Stored dataset items
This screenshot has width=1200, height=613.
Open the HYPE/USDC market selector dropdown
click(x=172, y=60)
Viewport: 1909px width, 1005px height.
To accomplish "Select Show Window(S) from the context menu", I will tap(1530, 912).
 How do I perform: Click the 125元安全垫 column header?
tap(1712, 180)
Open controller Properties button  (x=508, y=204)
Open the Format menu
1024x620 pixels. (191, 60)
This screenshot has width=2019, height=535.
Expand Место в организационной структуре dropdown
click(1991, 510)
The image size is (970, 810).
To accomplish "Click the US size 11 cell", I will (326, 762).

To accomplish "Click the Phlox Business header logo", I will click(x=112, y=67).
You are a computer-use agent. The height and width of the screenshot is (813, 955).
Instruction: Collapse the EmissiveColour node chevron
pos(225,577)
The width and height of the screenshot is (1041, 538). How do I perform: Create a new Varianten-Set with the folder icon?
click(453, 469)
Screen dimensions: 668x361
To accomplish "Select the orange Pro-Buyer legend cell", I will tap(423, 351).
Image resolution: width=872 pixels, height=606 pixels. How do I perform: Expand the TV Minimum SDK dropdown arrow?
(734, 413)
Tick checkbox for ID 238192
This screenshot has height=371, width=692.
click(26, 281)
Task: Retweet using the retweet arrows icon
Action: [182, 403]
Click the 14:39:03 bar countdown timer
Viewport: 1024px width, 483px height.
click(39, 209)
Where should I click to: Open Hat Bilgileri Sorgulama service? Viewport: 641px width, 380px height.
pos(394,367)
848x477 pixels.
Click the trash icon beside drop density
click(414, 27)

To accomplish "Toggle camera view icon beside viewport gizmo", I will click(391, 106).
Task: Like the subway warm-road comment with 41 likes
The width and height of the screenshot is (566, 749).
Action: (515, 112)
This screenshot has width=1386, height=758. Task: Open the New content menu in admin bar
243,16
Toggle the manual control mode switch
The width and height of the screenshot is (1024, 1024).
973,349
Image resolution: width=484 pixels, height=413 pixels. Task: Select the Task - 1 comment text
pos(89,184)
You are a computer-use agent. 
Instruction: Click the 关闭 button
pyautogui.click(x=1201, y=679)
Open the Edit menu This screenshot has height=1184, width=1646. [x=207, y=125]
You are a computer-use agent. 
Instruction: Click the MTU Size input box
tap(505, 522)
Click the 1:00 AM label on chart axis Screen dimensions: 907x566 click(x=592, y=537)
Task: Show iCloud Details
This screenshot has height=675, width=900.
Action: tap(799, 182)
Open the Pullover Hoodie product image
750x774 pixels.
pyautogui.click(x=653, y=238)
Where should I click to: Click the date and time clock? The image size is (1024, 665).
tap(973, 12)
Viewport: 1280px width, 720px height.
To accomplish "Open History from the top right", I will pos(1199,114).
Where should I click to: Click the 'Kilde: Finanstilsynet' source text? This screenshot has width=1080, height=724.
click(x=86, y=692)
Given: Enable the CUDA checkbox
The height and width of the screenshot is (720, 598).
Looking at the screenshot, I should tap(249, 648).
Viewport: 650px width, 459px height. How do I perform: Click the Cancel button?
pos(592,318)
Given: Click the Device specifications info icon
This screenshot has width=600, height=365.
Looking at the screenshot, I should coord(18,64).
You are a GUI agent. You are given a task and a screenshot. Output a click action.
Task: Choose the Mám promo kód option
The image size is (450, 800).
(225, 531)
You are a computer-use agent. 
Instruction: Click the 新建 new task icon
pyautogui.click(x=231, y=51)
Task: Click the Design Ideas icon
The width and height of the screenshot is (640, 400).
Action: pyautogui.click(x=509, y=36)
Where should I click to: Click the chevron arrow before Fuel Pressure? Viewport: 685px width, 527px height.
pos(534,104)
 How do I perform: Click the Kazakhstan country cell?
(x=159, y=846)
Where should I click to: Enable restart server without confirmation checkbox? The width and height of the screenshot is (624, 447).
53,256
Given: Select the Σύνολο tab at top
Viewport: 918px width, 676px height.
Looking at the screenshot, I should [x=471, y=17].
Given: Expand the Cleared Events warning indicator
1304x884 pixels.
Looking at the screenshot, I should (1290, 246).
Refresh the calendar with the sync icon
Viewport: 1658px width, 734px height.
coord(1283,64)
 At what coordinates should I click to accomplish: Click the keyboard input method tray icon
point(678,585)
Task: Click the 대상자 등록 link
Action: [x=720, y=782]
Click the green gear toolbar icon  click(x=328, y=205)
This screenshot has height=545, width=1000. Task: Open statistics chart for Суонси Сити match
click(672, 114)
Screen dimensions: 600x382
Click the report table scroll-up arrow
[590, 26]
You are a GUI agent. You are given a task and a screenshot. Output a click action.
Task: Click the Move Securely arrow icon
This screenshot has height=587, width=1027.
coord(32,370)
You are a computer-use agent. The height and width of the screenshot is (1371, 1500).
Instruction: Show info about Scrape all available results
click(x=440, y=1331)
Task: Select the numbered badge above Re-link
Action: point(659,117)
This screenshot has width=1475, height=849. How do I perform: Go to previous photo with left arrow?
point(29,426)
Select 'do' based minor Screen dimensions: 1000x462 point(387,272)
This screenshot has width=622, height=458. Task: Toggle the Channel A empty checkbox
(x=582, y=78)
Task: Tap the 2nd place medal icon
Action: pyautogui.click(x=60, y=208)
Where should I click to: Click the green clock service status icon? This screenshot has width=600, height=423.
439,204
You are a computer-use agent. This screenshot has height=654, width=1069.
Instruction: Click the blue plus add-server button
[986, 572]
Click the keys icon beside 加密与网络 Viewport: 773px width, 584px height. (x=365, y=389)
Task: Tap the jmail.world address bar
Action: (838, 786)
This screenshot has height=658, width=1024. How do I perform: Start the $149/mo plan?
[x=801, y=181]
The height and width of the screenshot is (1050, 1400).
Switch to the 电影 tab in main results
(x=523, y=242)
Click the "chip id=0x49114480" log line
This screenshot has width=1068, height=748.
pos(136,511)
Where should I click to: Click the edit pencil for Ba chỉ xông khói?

ASSIGNMENT:
All that belongs in the answer is an exact copy of the lines from the start of the records above through the line with "This screenshot has width=2019, height=535.".

RESULT OF THE EXERCISE:
This screenshot has width=1200, height=613.
Open the HYPE/USDC market selector dropdown
click(x=172, y=60)
Viewport: 1909px width, 1005px height.
To accomplish "Select Show Window(S) from the context menu", I will tap(1530, 912).
 How do I perform: Click the 125元安全垫 column header?
tap(1712, 180)
Open controller Properties button  (x=508, y=204)
Open the Format menu
1024x620 pixels. (191, 60)
This screenshot has width=2019, height=535.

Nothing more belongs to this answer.